Dans un troisième et dernier temps, j’aimerais opérer, par l’espace et le mouvement cette fois, des chorégraphies capables de reproduire le comportements de flux de données numériques. Nous nous servirons des signes graphiques obtenus par les élèves et portés grâce aux costumes d’homme-sandwichs pour donner des instructions chorégraphiques comme « les formes carrées suivent les formes oranges tout en évitant les formes avec un point ».
Les programmes informatiques sont conçus avec avec une logique d’input/output où chaque donnée rentre dans un programme pour en ressortir différemment. De la même manière nous nous servirons des résultats de nos précédentes expérimentations pour les passer en entrée de nos suivantes et ainsi de suite. Les signes graphiques seront ainsi les données d’entrée et leur mise en mouvement dans l’espace sera la sortie. En venant ajouter un facteur mouvement, j’entends passer de la forme statique à l’animation, du signe à sa relation à l’espace et au temps.
En filmant d'un point de vue omniscient ces mouvements, nous pourrons observer les résultats lors de diffusions collectives et ainsi commenter le comportement des déplacements en fonction des instructions reçues. De cette manière, nous pourrons affiner les instructions en constatant celles qui produisent des résultats ordonnés et celles qui amènent à des configurations plus chaotiques.
Pour conclure ce travail, j’entends présenter toutes ces expérimentations de deux manières : un travail d’exposition au sein de l’école de toutes les expérimentations qui reviendrait pas à pas sur chaque étape et un travail d’édition qui collecterait sous forme de manifeste toute la production emmagasinée.

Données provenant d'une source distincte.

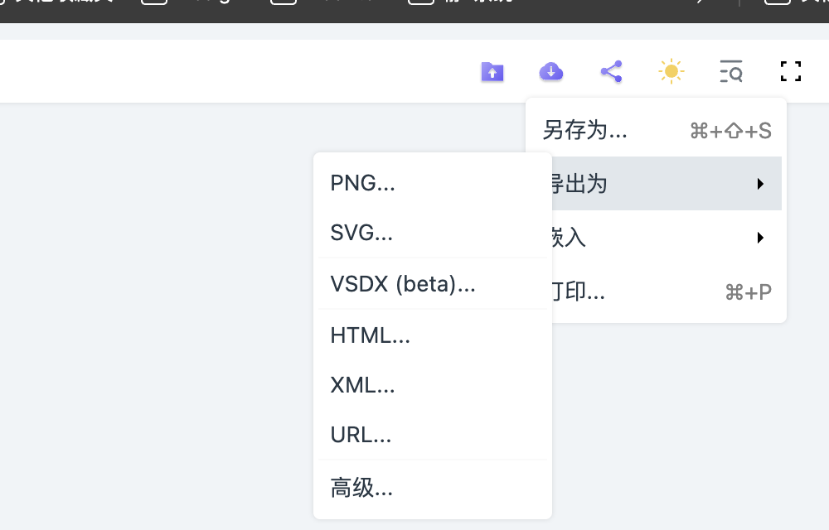Click URL... in the export submenu
The image size is (829, 530).
pyautogui.click(x=361, y=435)
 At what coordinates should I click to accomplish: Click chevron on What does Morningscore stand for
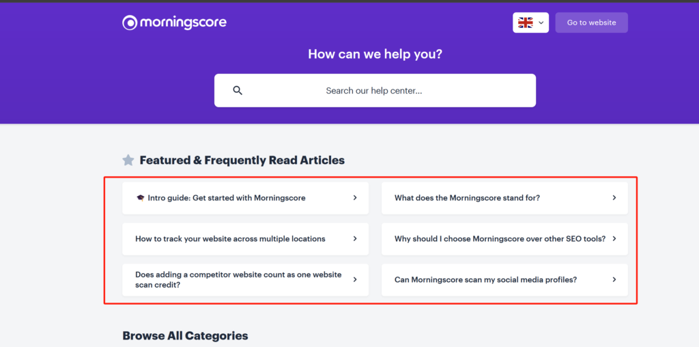coord(614,197)
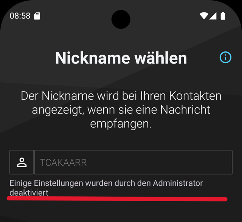Image resolution: width=242 pixels, height=222 pixels.
Task: Select the Nickname wählen heading
Action: point(121,58)
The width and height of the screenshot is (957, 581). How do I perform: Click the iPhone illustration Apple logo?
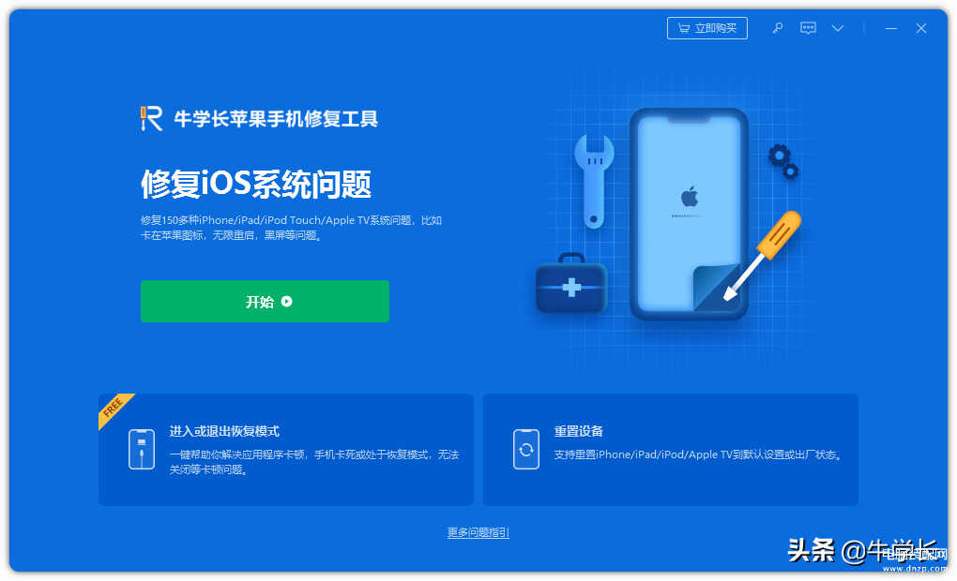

Avec ce travail de synthèse, l’idée est d’obtenir un manifeste de création graphique sous contrainte, posant un regard amusé sur un monde conduit par la donnée. Notre besoin de contrôle et d’organisation perpétuel a contribué à générer un nombre croissant de données, stockés dans des profils qui définissent de manière fermée nos identités. En détournant les mécanismes qui régissent cette culture de l’information je veux renvoyer avec ironie à l’absurdité d’une société créant sans cesse de nouvelles formes d’interactions humaines tout en embrassant la complexité de ce paysage, pour donner à voir sa beauté et sa complexité.